**ÜBUNGSAUFGABEN**
a) Beantworte anhand des Forenthreads zum Kaltwetterflug die folgenden Fragen.
(i) Welche Stufe hat Shamiden laut eigenem Beitrag gerade erreicht?
(ii) Wie viel kostet der Kaltwetterflug laut Zwirbel?
(iii) In welcher Stadt kann man den Kaltwetterflug laut Caskaja unter anderem auf dem Landeplatz kaufen?
b) Gib alle Zeilen der Auflistung unverändert aus, und zwar von der Zeile mit „Close the Add post dialog“ bis hinunter zum Ende der Auflistung, beide Enden eingeschlossen. Lass die Bilder dabei weg.

# kaltwetterflug



## Shamiden (4. Februar 2009)

Hi
ich hab mal ne frage zu kalt wetter flug alkso ich bin gerade ebn erst 77 geworden und dacht ja jetzt mach ich die q für kaltwetter flug .
ich geh zu diesem lehrer da am flussnabel und der gibt mir 2 qs .
ich dachte man bekommt kaltwetter flug indem man qs erfüllt und nich das man sich das kauft wie is das den nun kaufn oda iwo questn für kaltwtter flug

thx 
Mfg


----------



## Bird_of_Prey (4. Februar 2009)

in da-lag-ran gegen eintausend gold zu haben der flug nicht gegen quest


----------



## Dalmus (4. Februar 2009)

SuFu
gidf

Kaufen!


----------



## Marienkaefer (4. Februar 2009)

Nö, musst du am Landeplatz in Dalaran bei dem Typen mit dem blauen Drachenfalken für 1000g kaufen  


			Dieser Inhalt steht nur eingeloggten Mitgliedern zur Verfügung.


----------



## Caskaja (4. Februar 2009)

Shamiden schrieb:


> Hi
> ich hab mal ne frage zu kalt wetter flug alkso ich bin gerade ebn erst 77 geworden und dacht ja jetzt mach ich die q für kaltwetter flug .
> ich geh zu diesem lehrer da am flussnabel und der gibt mir 2 qs .
> ich dachte man bekommt kaltwetter flug indem man qs erfüllt und nich das man sich das kauft wie is das den nun kaufn oda iwo questn für kaltwtter flug
> ...


Nein, Kaltwetterflug kannst du u.a. in Shattrath auf dem Landeplatz für 1000g kaufen.


----------



## Zwirbel (4. Februar 2009)

Kaufen! 1000g kostet es


----------



## MadMarlboro (4. Februar 2009)

Shamiden schrieb:


> Hi
> ich hab mal ne frage zu kalt wetter flug alkso ich bin gerade ebn erst 77 geworden und dacht ja jetzt mach ich die q für kaltwetter flug .
> ich geh zu diesem lehrer da am flussnabel und der gibt mir 2 qs .
> ich dachte man bekommt kaltwetter flug indem man qs erfüllt und nich das man sich das kauft wie is das den nun kaufn oda iwo questn für kaltwtter flug
> ...



dalaran oder flussnabel gehn (beim flugmeister); 1000g in der tasche haben = kaltwetterflug


----------



## Versace83 (4. Februar 2009)

**AUFLISTUNG IM AUSZUG**
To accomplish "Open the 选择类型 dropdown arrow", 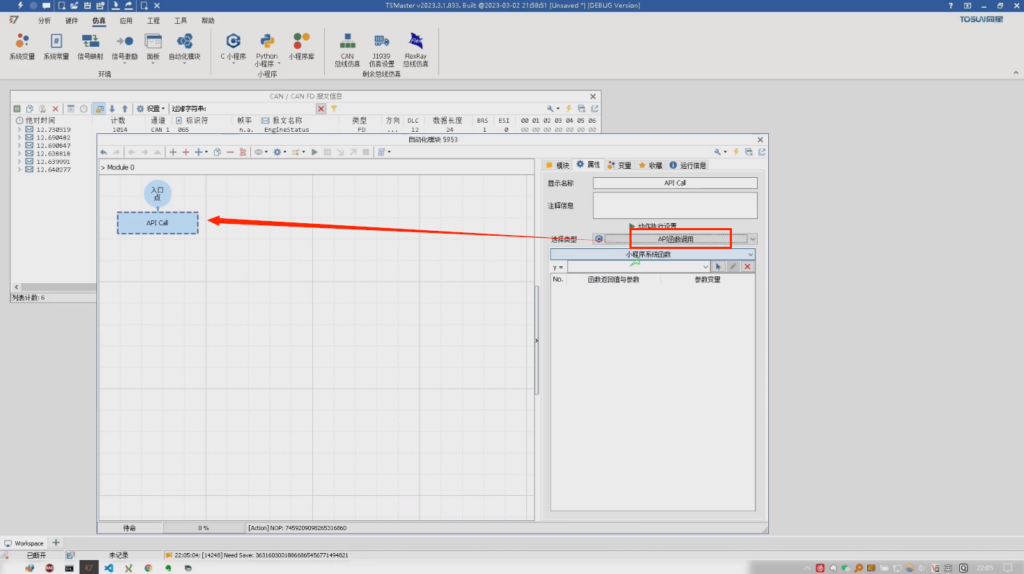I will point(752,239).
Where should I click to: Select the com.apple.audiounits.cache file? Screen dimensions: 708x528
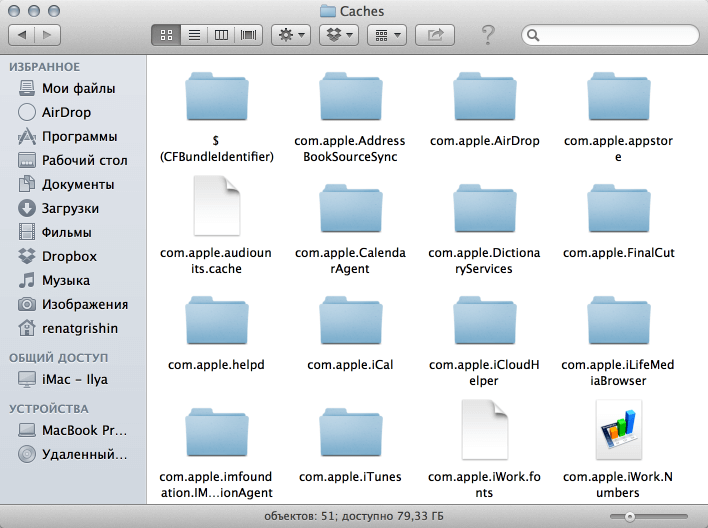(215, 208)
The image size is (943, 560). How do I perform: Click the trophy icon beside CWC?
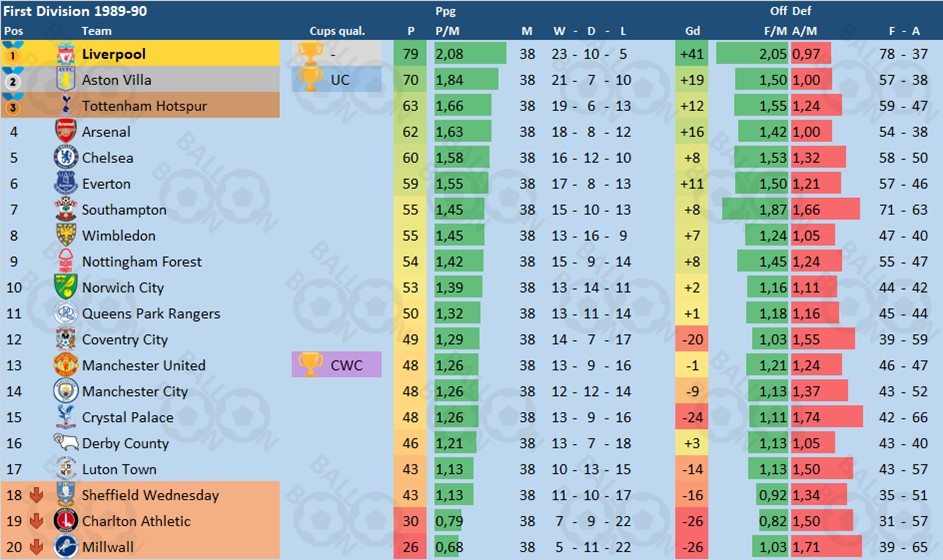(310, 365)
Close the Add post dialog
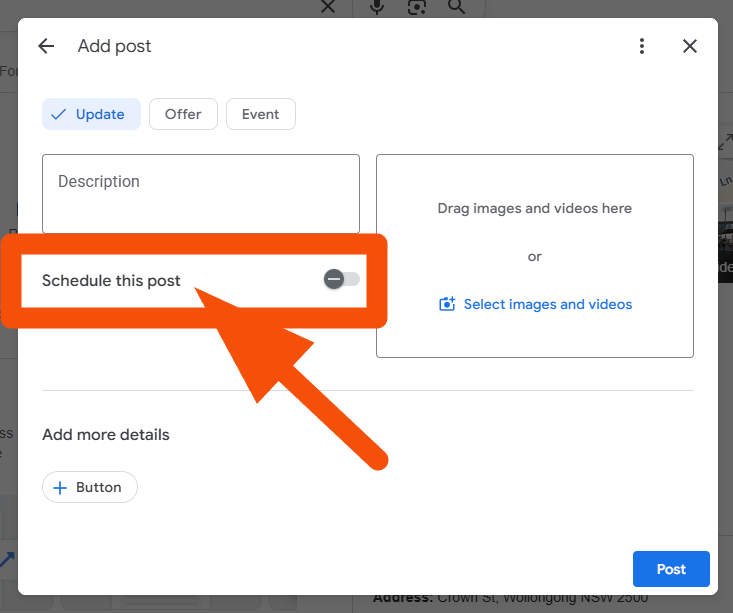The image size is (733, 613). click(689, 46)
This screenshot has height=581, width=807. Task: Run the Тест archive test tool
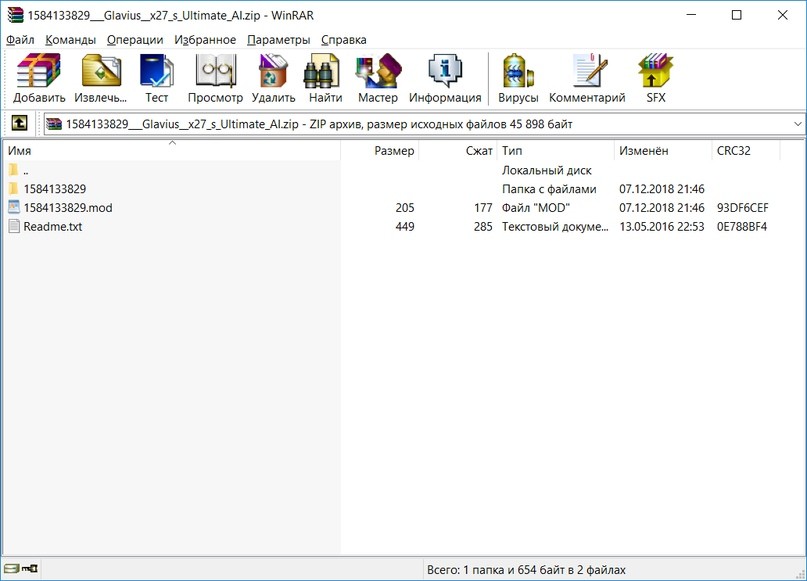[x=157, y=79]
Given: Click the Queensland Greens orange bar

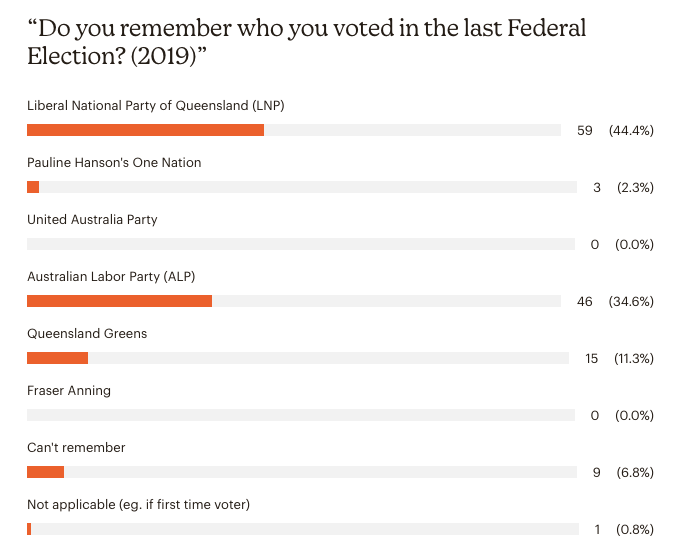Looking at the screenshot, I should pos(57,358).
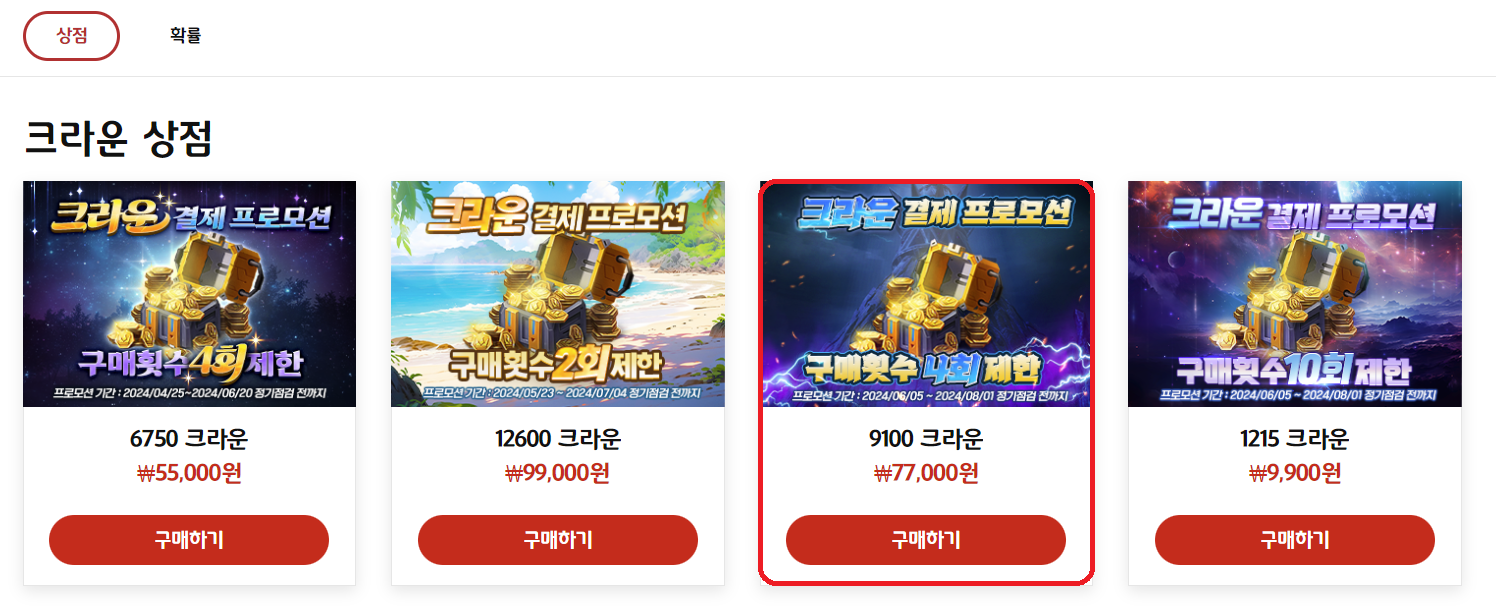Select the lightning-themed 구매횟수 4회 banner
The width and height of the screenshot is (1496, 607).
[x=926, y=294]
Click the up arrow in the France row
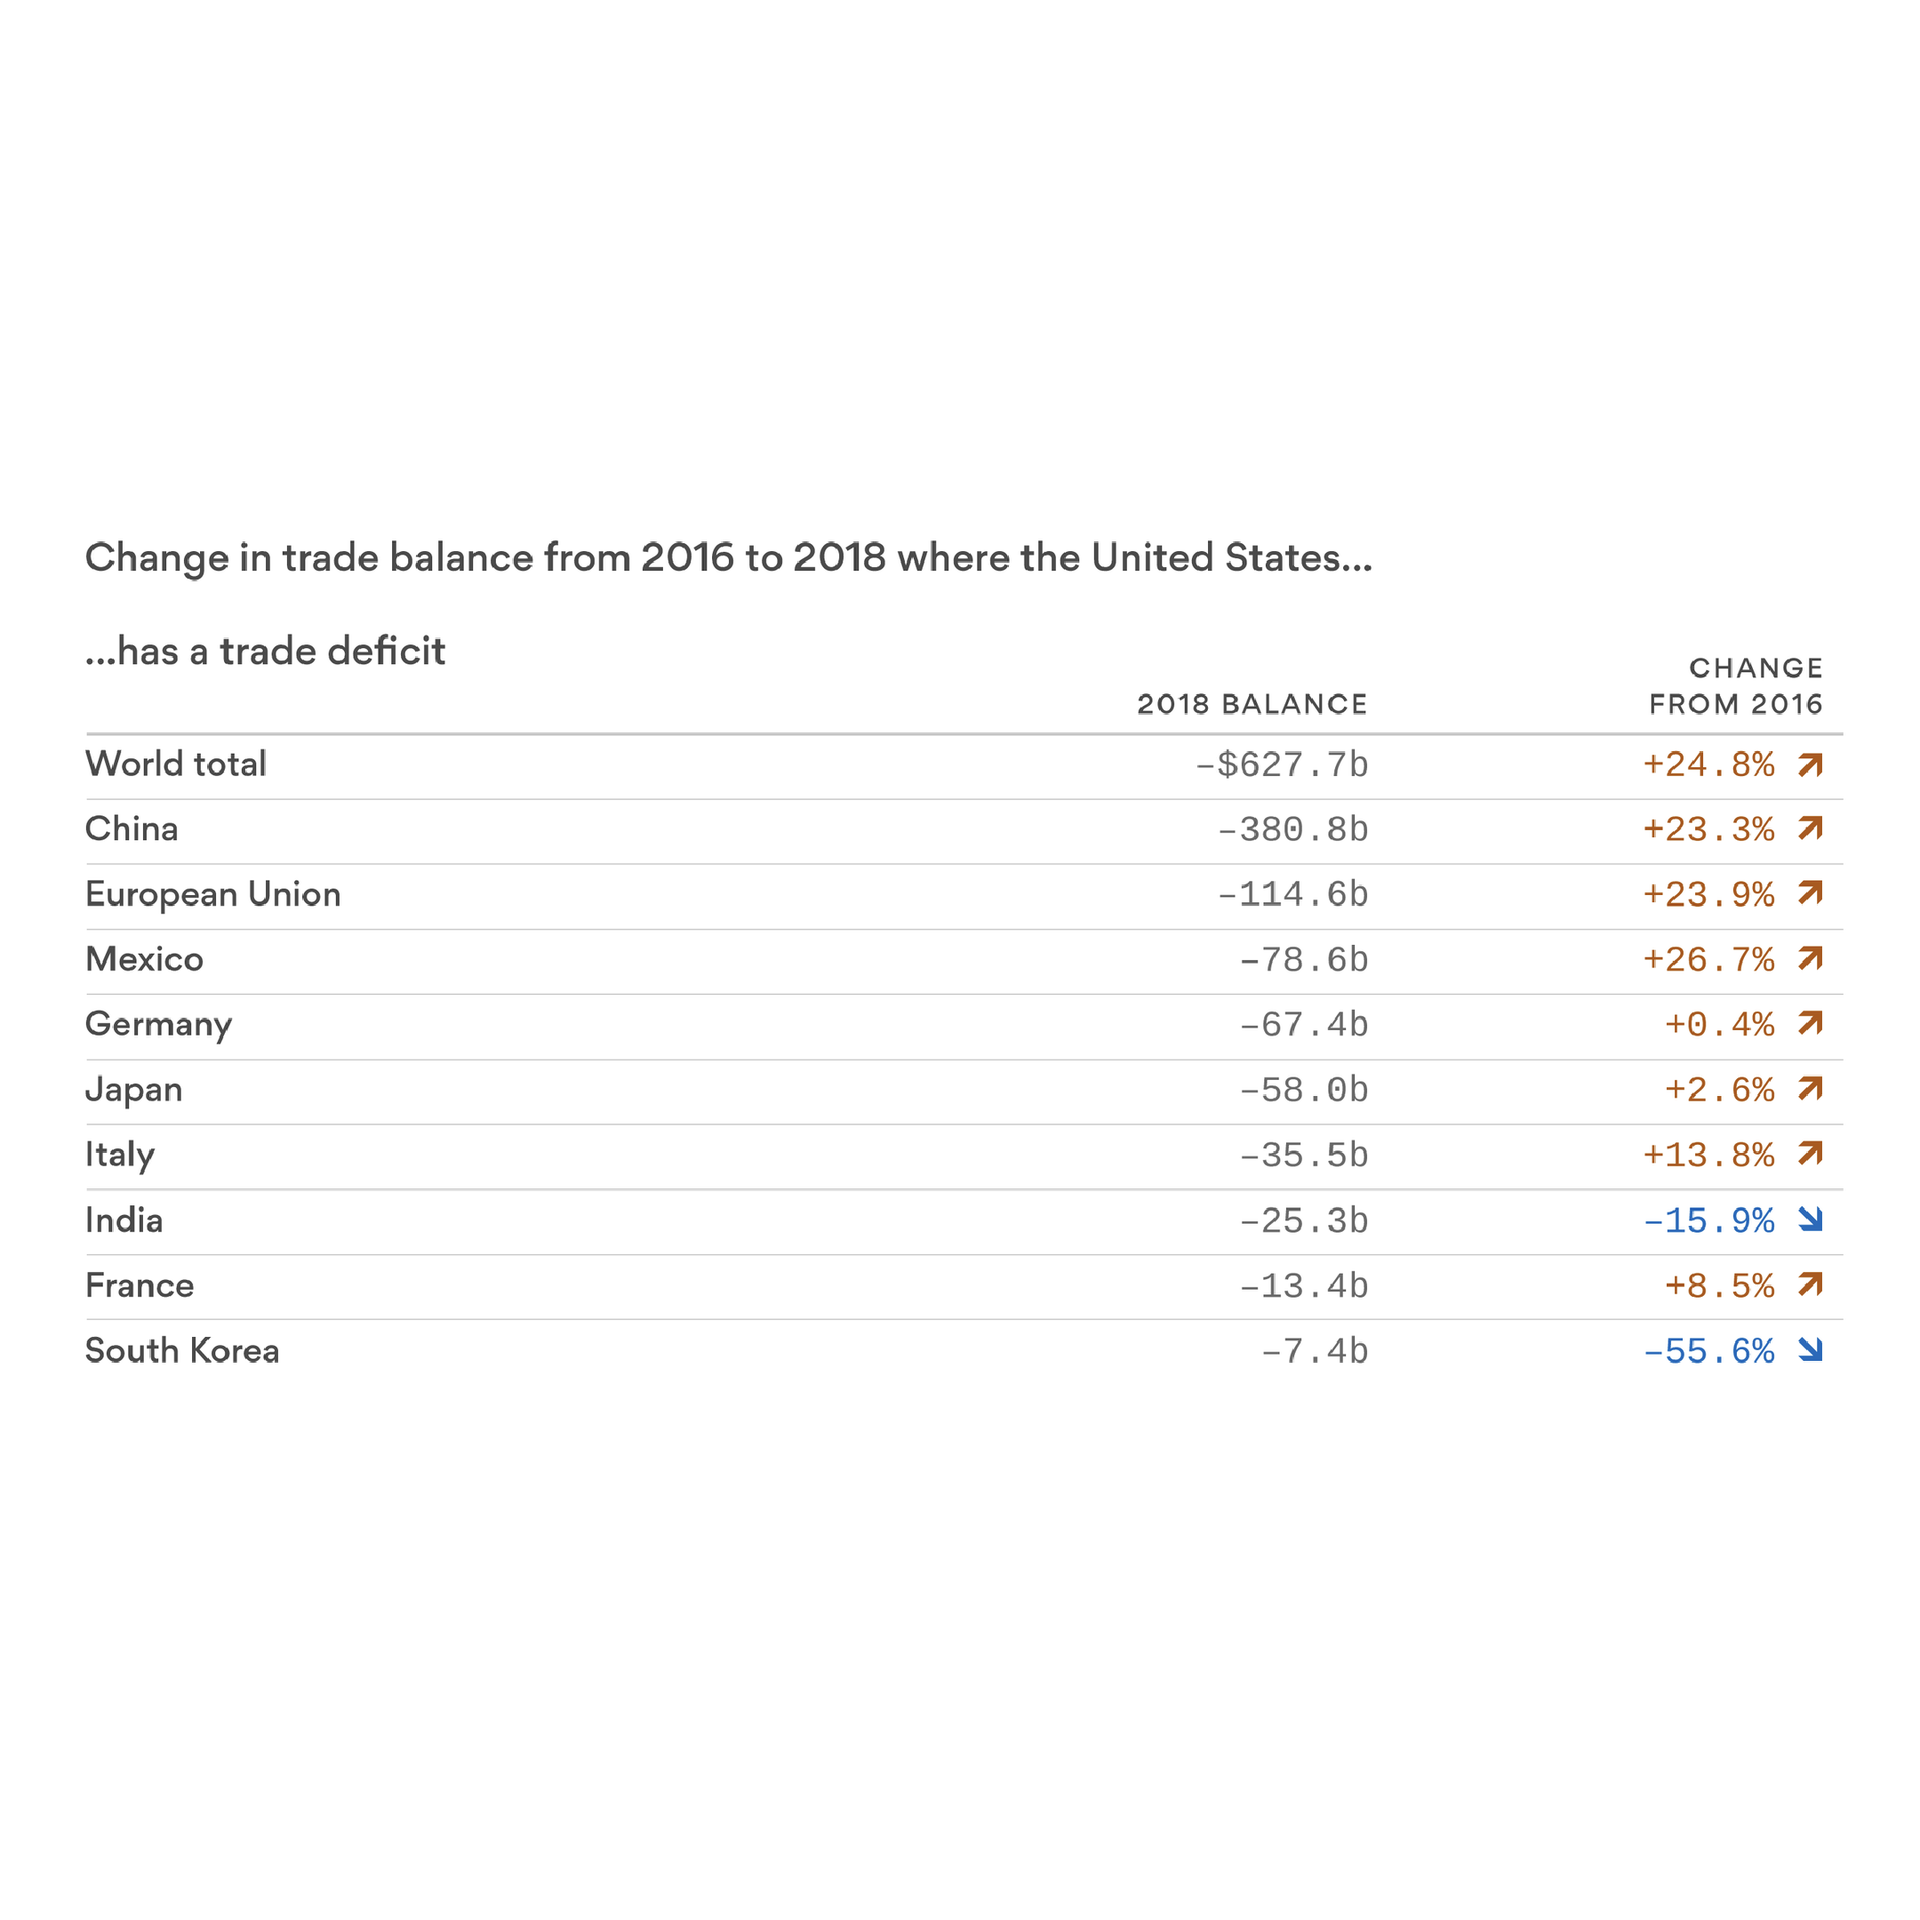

**ERWARTETE ERGEBNISSE**
a)
(i) 77
(ii) 1000g
(iii) In Shattrath

b)
Close the Add post dialog
The image size is (733, 613). click(689, 46)
This screenshot has height=581, width=807. Task: Run the Тест archive test tool
[x=157, y=79]
Given: Click the Queensland Greens orange bar

Looking at the screenshot, I should pos(57,358).
Select the lightning-themed 구매횟수 4회 banner
The width and height of the screenshot is (1496, 607).
[x=926, y=294]
Click the up arrow in the France row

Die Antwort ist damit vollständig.